Artikel 10, tweede lid, EVRM staat uitzonderingen toe op het in het eerste lid van die bepaling geformuleerde grondrecht:
‘The exercise of these freedoms, since it carries with it duties and responsibilities, may be subject to such formalities, conditions, restrictions or penalties as are prescribed by law and are necessary in a democratic society, in the interests of national security, territorial integrity or public safety, for the prevention of disorder or crime, for the protection of health or morals, for the protection of the reputation or rights of others, for preventing the disclosure of information received in confidence, or for maintaining the authority and impartiality of the judiciary.’
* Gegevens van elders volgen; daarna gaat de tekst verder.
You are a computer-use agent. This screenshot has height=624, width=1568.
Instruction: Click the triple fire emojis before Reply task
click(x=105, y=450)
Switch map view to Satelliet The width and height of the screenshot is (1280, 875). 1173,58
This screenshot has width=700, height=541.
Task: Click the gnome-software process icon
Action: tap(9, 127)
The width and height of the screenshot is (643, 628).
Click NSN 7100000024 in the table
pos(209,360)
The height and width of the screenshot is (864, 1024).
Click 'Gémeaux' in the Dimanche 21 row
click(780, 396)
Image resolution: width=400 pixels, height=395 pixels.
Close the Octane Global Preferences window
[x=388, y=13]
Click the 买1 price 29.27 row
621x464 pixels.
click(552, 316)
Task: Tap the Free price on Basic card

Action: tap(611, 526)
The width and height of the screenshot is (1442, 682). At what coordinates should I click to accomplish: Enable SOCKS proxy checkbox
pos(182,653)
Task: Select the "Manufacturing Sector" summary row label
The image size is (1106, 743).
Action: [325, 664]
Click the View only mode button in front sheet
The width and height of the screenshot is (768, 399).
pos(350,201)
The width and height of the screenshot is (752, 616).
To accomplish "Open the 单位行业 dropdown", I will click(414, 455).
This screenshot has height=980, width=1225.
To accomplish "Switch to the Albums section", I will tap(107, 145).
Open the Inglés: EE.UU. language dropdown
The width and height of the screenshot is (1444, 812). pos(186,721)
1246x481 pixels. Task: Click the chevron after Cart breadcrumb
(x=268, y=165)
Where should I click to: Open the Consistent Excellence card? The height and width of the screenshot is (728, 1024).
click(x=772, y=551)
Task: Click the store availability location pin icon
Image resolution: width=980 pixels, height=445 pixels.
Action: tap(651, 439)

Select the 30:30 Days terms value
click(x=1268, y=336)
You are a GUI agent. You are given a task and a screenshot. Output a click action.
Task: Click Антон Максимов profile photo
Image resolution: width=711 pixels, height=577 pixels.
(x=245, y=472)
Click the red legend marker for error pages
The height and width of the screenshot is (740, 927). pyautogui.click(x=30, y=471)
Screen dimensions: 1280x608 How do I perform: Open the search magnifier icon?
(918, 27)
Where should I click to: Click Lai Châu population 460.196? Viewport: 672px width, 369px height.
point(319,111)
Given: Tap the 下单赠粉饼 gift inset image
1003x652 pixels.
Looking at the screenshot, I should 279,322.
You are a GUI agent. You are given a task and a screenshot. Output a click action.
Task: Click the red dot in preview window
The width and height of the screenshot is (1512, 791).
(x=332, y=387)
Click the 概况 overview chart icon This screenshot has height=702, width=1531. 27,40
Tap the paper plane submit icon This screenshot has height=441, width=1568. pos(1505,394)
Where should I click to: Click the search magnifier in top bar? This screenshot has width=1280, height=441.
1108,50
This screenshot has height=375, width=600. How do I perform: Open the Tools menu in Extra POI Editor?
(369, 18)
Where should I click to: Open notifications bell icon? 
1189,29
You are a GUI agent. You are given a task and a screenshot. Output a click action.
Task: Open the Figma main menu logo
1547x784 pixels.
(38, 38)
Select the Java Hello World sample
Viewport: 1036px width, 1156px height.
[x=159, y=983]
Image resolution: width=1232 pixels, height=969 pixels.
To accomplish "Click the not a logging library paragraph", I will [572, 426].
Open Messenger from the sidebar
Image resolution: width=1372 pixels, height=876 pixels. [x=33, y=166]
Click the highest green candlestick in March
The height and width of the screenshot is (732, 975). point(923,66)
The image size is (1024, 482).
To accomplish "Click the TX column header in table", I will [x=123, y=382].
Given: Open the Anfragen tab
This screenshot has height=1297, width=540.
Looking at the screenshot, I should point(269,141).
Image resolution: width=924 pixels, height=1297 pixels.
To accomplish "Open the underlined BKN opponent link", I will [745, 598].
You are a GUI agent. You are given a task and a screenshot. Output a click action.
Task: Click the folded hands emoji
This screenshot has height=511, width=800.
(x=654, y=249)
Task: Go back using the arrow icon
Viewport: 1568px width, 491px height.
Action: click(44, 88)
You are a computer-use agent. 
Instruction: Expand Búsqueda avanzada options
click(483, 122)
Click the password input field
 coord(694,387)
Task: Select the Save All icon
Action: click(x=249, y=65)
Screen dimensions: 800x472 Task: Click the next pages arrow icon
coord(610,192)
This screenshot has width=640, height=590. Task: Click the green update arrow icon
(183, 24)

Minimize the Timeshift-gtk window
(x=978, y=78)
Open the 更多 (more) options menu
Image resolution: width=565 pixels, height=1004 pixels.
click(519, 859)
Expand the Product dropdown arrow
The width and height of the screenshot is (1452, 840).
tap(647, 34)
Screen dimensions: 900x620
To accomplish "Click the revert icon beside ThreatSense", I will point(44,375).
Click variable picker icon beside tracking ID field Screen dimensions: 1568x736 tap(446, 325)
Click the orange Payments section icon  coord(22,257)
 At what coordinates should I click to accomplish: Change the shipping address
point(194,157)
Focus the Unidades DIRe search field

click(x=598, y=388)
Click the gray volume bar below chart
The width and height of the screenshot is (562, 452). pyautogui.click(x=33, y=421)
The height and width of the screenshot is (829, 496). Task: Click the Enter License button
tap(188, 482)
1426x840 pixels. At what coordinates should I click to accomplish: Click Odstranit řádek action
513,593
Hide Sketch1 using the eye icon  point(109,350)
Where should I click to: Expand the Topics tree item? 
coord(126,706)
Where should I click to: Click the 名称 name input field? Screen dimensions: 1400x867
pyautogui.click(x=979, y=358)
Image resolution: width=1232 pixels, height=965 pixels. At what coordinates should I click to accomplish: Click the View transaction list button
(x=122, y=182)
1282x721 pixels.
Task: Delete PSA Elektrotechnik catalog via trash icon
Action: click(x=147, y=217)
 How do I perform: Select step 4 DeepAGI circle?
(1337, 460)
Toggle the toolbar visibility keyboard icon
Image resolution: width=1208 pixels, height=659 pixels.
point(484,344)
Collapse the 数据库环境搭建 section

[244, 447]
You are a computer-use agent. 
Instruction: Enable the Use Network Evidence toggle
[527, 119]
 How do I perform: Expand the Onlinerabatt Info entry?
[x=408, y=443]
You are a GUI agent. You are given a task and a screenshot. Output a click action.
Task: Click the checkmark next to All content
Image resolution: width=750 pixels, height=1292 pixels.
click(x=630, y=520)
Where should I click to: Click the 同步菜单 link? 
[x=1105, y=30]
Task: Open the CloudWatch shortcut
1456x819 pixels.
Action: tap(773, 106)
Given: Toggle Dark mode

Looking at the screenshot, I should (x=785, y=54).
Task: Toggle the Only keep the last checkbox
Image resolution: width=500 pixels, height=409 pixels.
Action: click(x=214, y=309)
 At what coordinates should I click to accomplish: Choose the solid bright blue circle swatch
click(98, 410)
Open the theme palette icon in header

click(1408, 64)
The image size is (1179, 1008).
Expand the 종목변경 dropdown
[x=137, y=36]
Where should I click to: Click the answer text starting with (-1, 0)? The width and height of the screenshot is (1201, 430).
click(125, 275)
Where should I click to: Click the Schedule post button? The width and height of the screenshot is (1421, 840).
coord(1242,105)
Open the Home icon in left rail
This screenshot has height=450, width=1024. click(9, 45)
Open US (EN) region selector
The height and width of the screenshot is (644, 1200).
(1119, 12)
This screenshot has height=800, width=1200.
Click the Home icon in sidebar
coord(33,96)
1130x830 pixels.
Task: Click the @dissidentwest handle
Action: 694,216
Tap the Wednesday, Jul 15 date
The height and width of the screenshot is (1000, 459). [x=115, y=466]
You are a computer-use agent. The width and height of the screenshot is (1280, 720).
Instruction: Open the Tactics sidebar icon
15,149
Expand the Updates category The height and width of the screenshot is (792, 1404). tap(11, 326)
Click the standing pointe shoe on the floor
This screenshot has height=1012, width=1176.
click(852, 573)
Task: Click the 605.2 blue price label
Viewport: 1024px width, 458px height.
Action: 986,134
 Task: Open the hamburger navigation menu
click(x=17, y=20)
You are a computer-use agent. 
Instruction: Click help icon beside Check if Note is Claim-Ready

Verzoeker constateert dat het hof op zich een juiste maatstaf heeft aangelegd, maar stelt zich op het standpunt dat het hof die maatstaf niet op een juiste wijze heeft toegepast. De ‘noodzaak van de strafvervolging’ vloeit — anders dan het hof kennelijk van mening is — niet voort uit de eventueel onvoldoende in acht genomen grenzen van proportionaliteit en subsidiariteit. De omstandigheid dat ‘hem andere, minder verstrekkende methodes ten dienste stonden’ en dat hij bij de uitvoering wellicht ‘het doel van zijn onderzoek voorbij is geschoten’, dwingen op geen enkele wijze tot het oordeel dat strafvervolging — als uitzondering op de vrijheid van meningsuiting —‘zowel passend als geboden’ was.
Door de strafvervolging worden (in dit geval) immers op geen enkele wijze strafbare feiten voorkomen en worden evenmin rechten van anderen beschermd. Het is zelfs zo dat verzoeker met zijn handelen beoogde een maatschappelijke misstand aan de kaak te stellen. In zo'n situatie is het niet juist om door middel van strafvervolging inbreuk te maken op het grondrecht dat wordt gebruikt om het beoogde doel te bereiken.
Deze schriftuur wordt ondertekend en ingediend door mr. [advocaat], advocaat te [plaats], kantoorhoudende te [plaats], aan de [adres] (Postbus [nummer], [postcode]), die bij deze verklaart tot deze ondertekening en indiening bepaaldelijk te zijn gevolmachtigd door verzoeker.